La pandemia que estamos atravesando franquea innumerables aspectos de la vida cotidiana de todos los habitantes, cualquiera sea su condición. Ello nos motiva a hacer un cambio radical en nuestra existencia, dejar de lado el espíritu gregario y practicar el aislamiento, junto con los cuidados necesarios para protegernos del contagio. Al decir que nos afecta sin distinción, obviamente no podemos dejar de referirnos a quienes se encuentran privados de su libertad.
La primera reacción que tuvieron los defensores de muchos de los condenados y procesados que se hallan en las distintas unidades carcelarias del país fue aducir que se trataba de personas en situación de riesgo por su estado de salud o por su edad, por lo que requerían la concesión de la prisión domiciliaria. Hasta aquí estamos en presencia de un pedido de los interesados, a quienes les resulta legítimo hacerlo.

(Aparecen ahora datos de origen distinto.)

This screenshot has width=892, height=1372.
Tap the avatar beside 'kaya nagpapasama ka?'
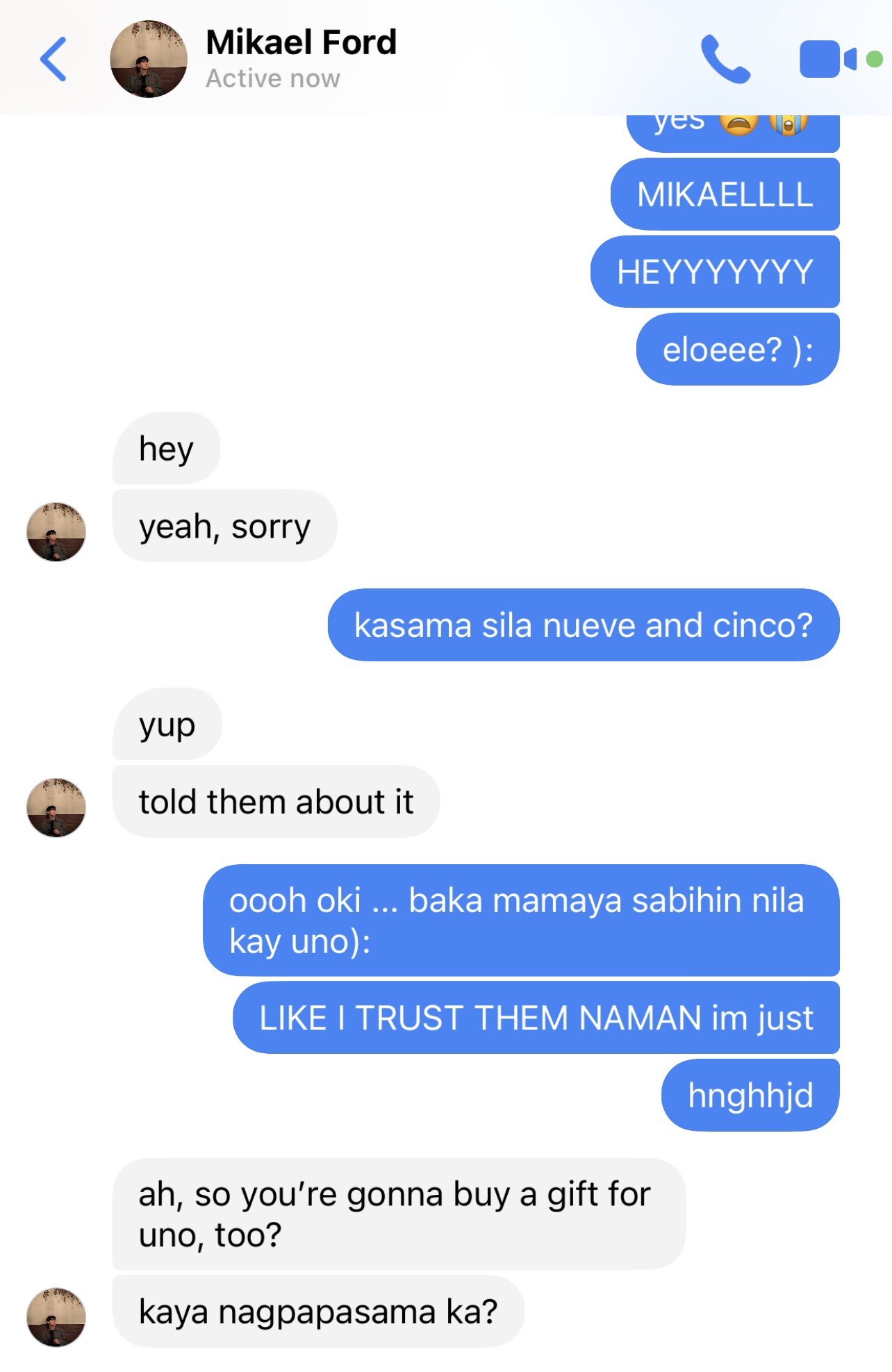[56, 1317]
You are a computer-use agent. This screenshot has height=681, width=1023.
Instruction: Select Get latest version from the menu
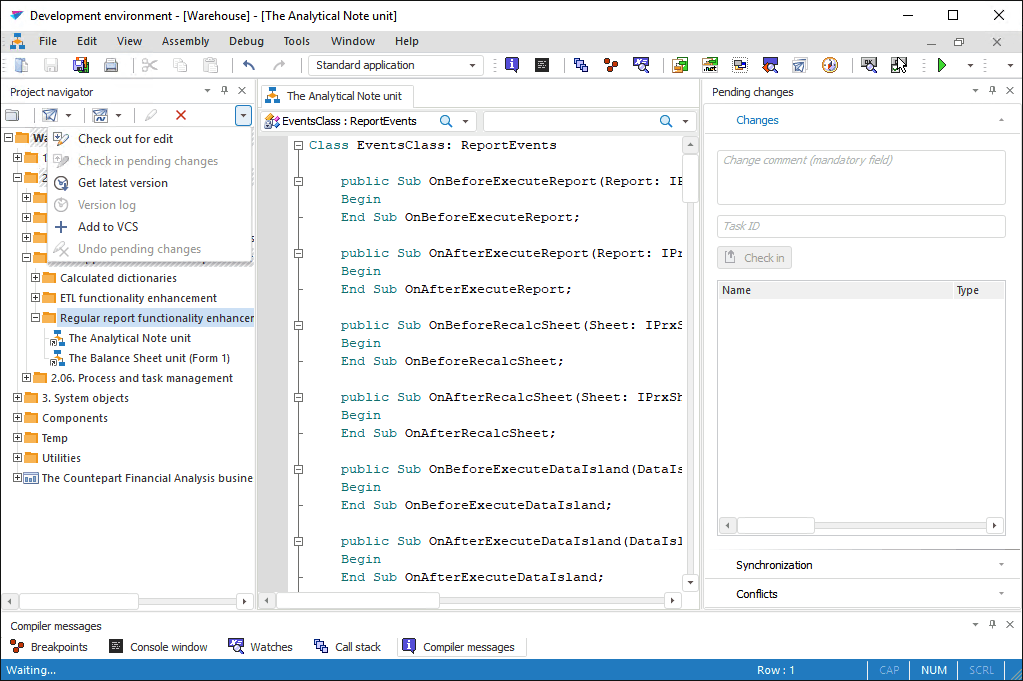(x=123, y=183)
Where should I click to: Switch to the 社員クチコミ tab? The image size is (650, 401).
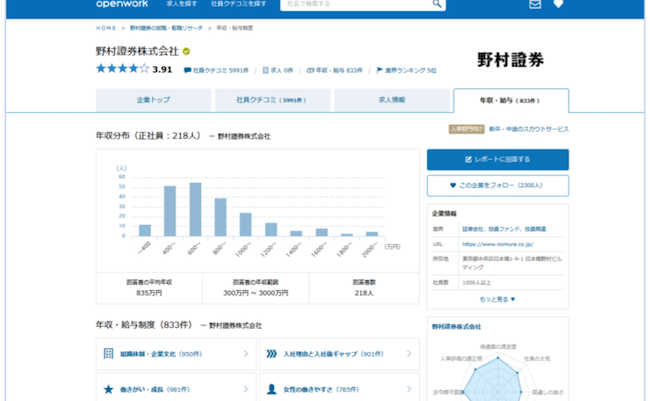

Sin embargo, lo que causó asombro en la ciudadanía fue que numerosos jueces se hicieran eco de esa argumentación y comenzaran a otorgar ese beneficio a diferentes presos, justificando sus determinaciones en que la prisión no era un lugar aconsejable para enfrentar el riesgo de contraer coronavirus. Entre ellos, podemos citar el caso de Amado Boudou, a quien se le permitió irse a su casa, a pesar de la condena que pesa sobre el nombrado y que no se halla enfermo ni tiene elevada edad.
Entre las decisiones judiciales que reafirmaron esa tendencia pueden señalarse la de la Suprema Corte de la provincia de Buenos Aires y la más reciente de la Cámara de Casación Penal de la ciudad de Buenos Aires, que recomienda a los jueces “extremar los recaudos para coadyuvar a la pronta disminución de la sobrepoblación carcelaria” (acordada 5/2020).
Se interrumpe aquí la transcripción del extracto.